## Work instruction
Go through the data and copy every line exactly, but not the images.

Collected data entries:
===============
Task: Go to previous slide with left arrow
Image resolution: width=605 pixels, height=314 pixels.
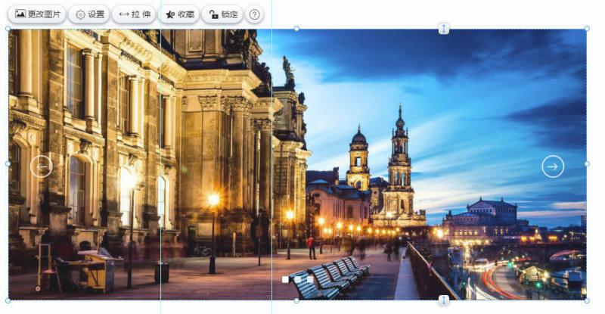Action: (x=41, y=166)
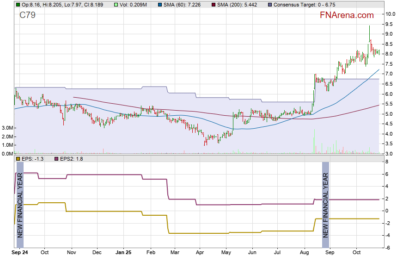Click the Sep 24 date axis label

[x=20, y=253]
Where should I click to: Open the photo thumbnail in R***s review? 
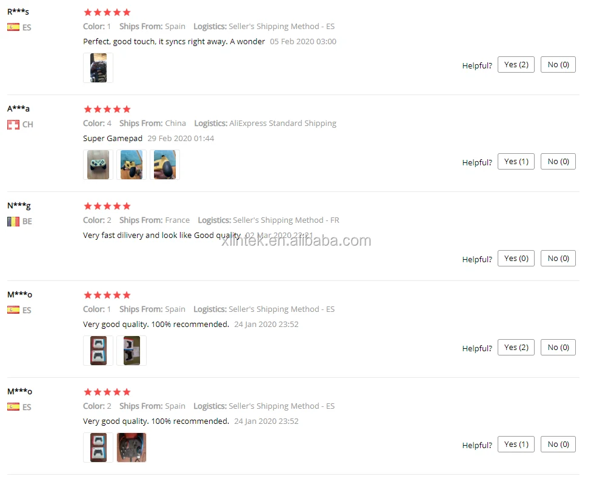pos(98,68)
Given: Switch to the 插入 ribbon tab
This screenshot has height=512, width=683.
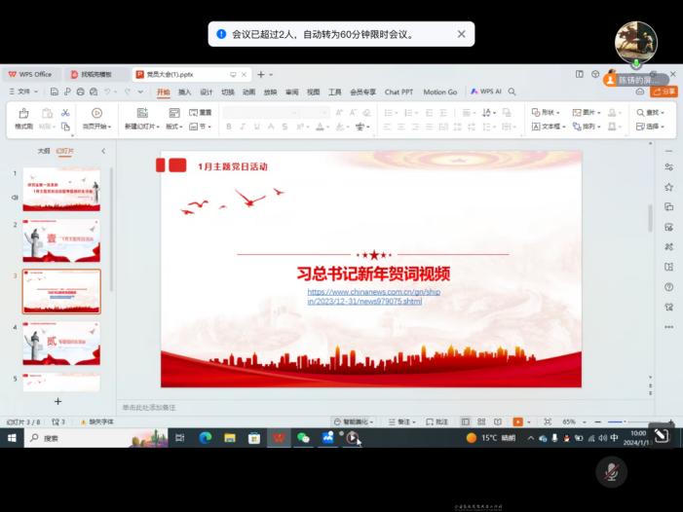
===============
## Worked solution
Task: Go to previous slide with left arrow
Image resolution: width=605 pixels, height=314 pixels.
Action: (x=41, y=166)
Click the Sep 24 date axis label

[x=20, y=253]
Where should I click to: Open the photo thumbnail in R***s review? 
pos(98,68)
Given: Switch to the 插入 ribbon tab
This screenshot has height=512, width=683.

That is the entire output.